DATA SHOWN:
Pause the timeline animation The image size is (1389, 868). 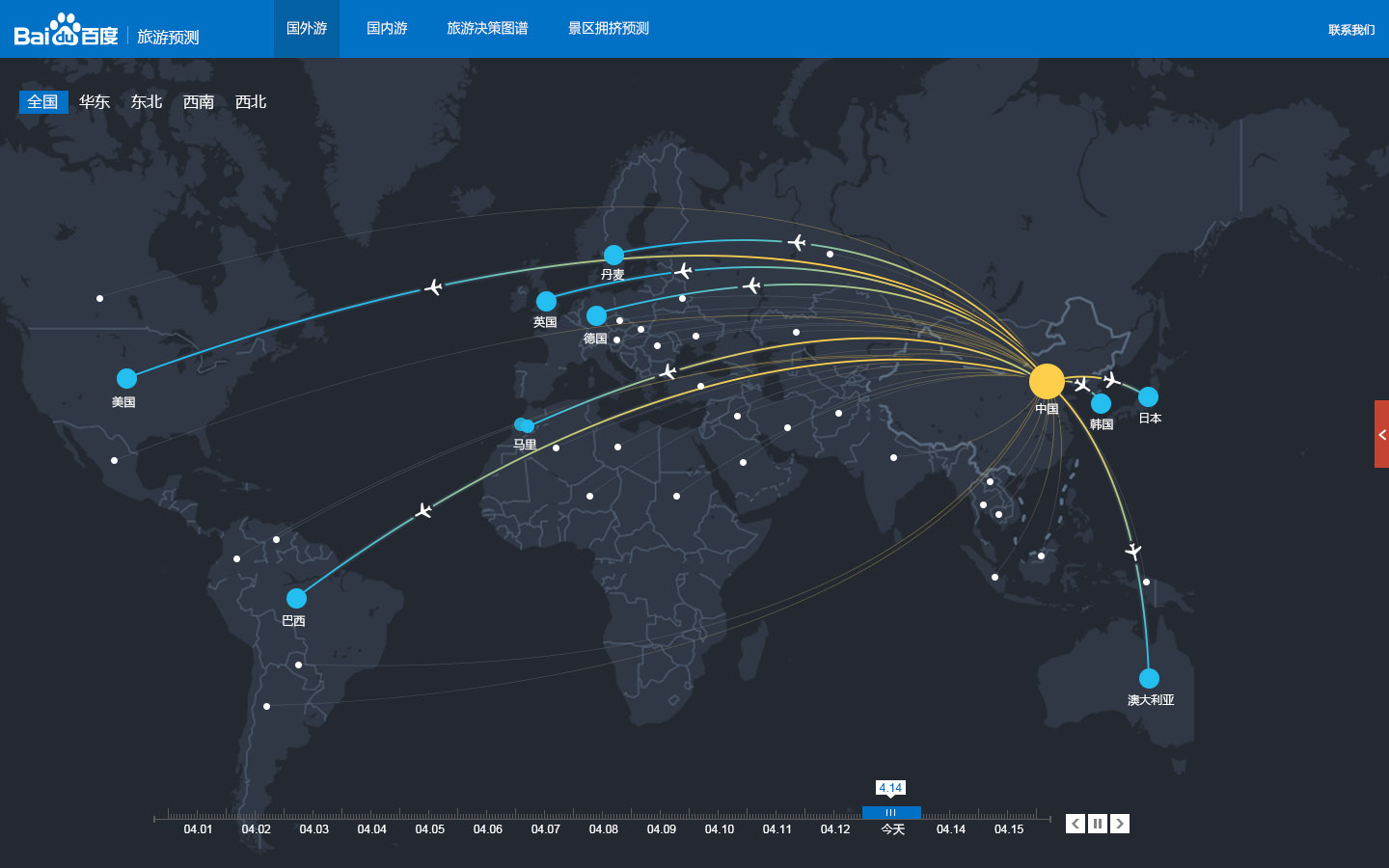coord(1098,824)
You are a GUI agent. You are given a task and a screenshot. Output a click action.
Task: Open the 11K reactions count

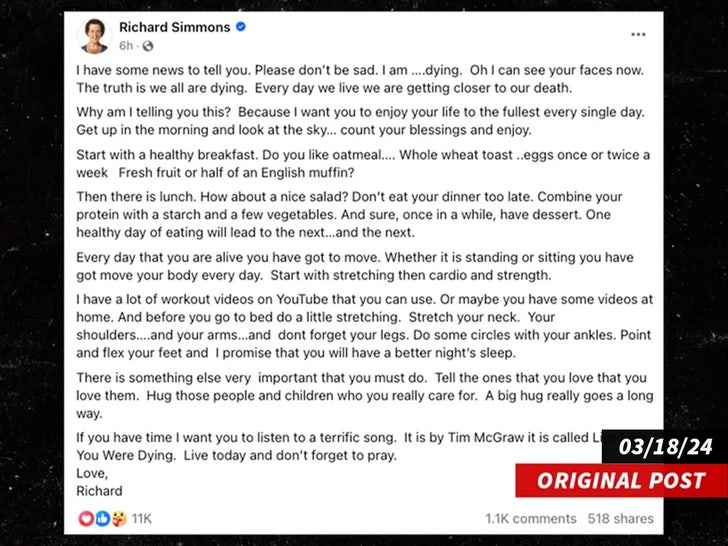coord(141,518)
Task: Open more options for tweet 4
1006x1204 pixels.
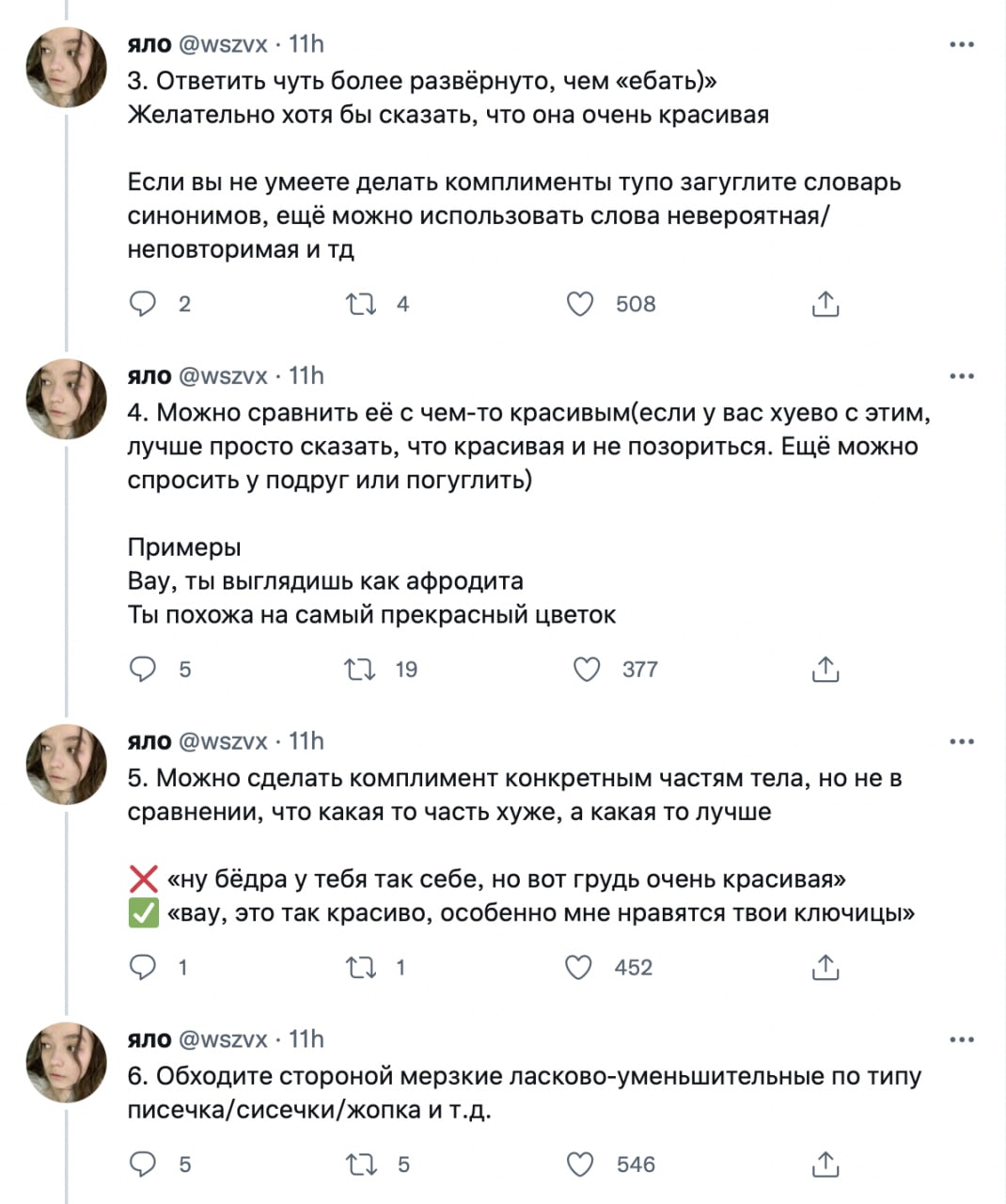Action: point(961,376)
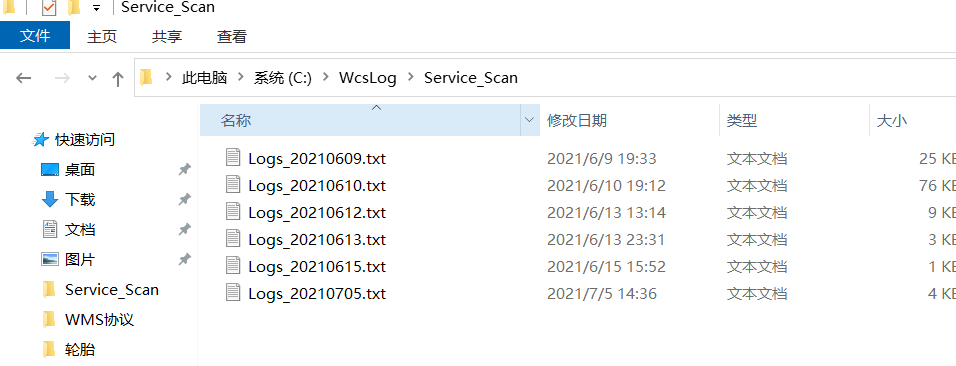Sort files by 大小 column header
Viewport: 956px width, 366px height.
(892, 121)
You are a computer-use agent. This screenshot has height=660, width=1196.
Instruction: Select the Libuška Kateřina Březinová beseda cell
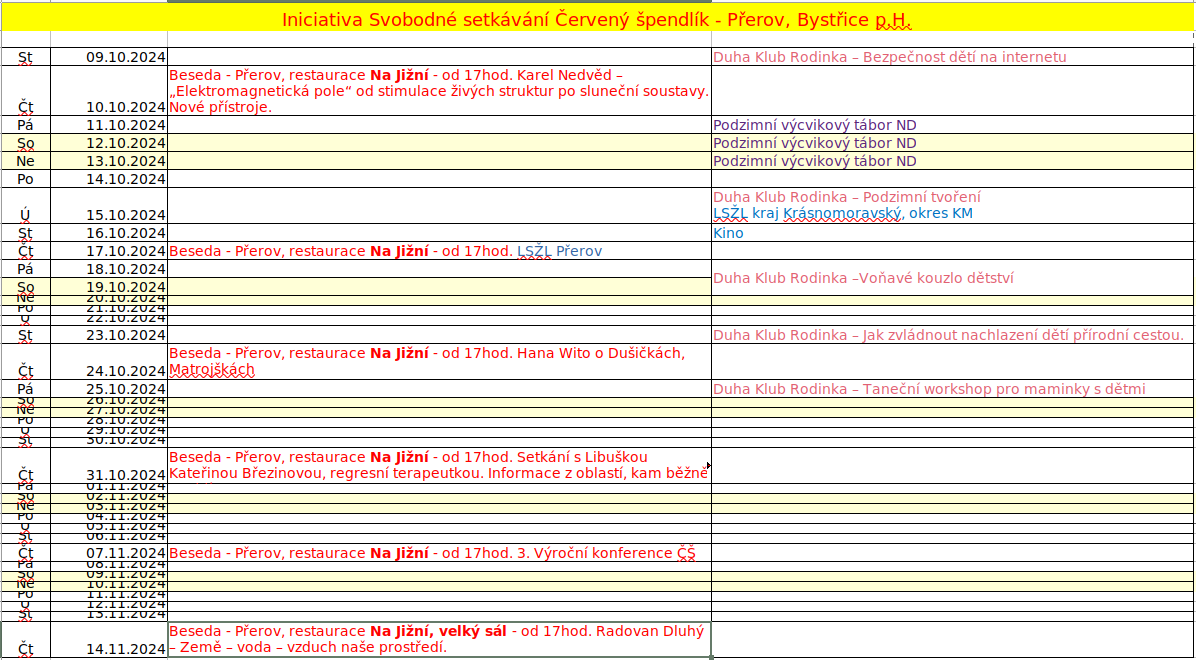pyautogui.click(x=439, y=465)
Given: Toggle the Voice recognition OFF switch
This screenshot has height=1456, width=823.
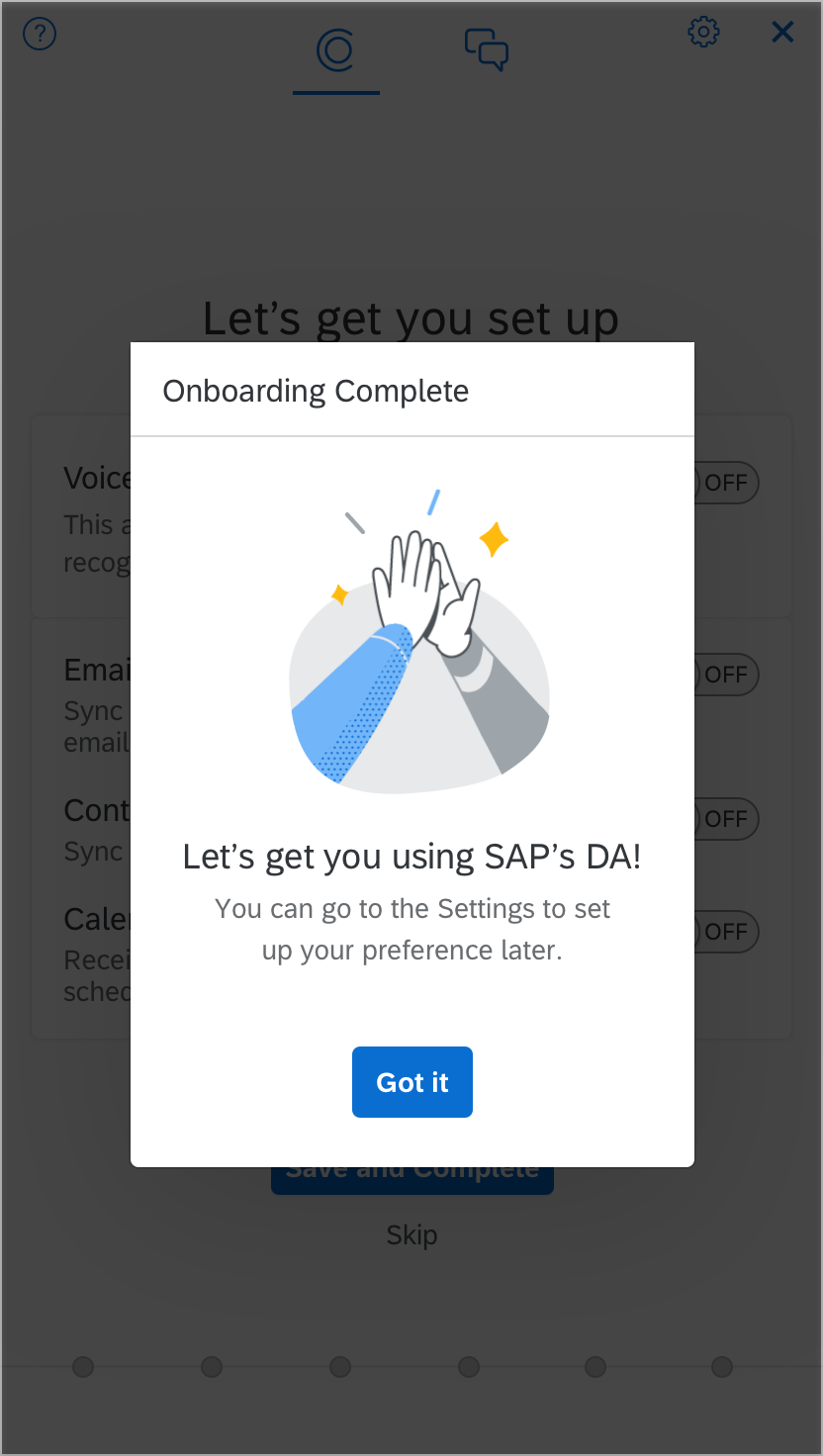Looking at the screenshot, I should click(x=725, y=483).
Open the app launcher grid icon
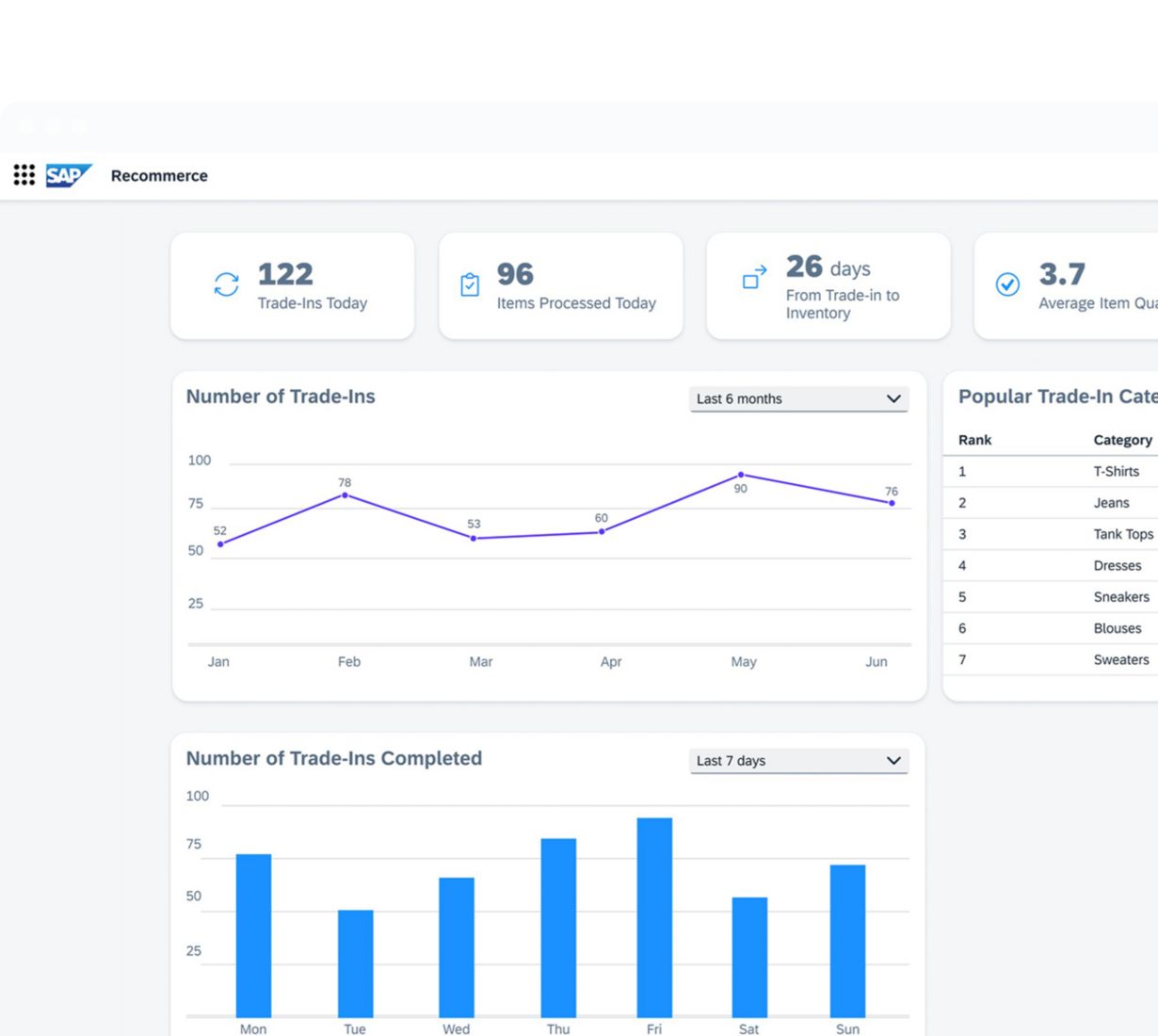Viewport: 1158px width, 1036px height. click(x=24, y=175)
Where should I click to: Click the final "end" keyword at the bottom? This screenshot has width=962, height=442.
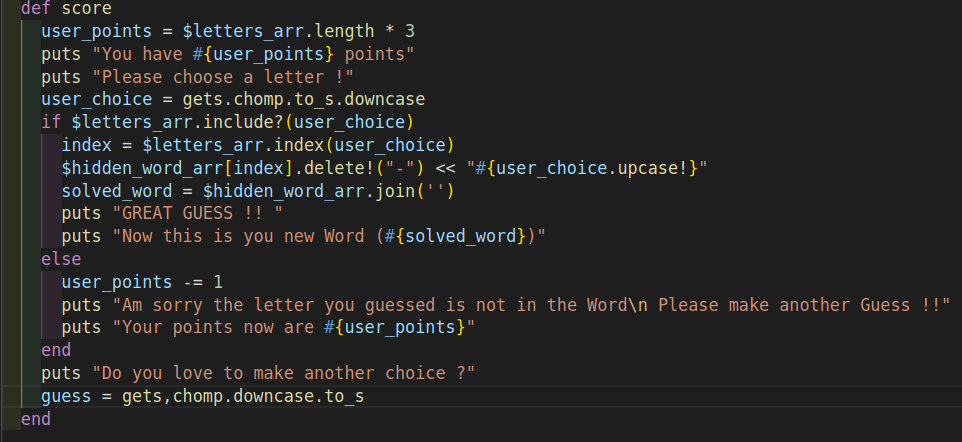click(35, 420)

WORK ITEM:
From the data, work out how many lines include the word "agent"; the reply is that number and nothing else.

SOLUTION TO THIS TASK:
2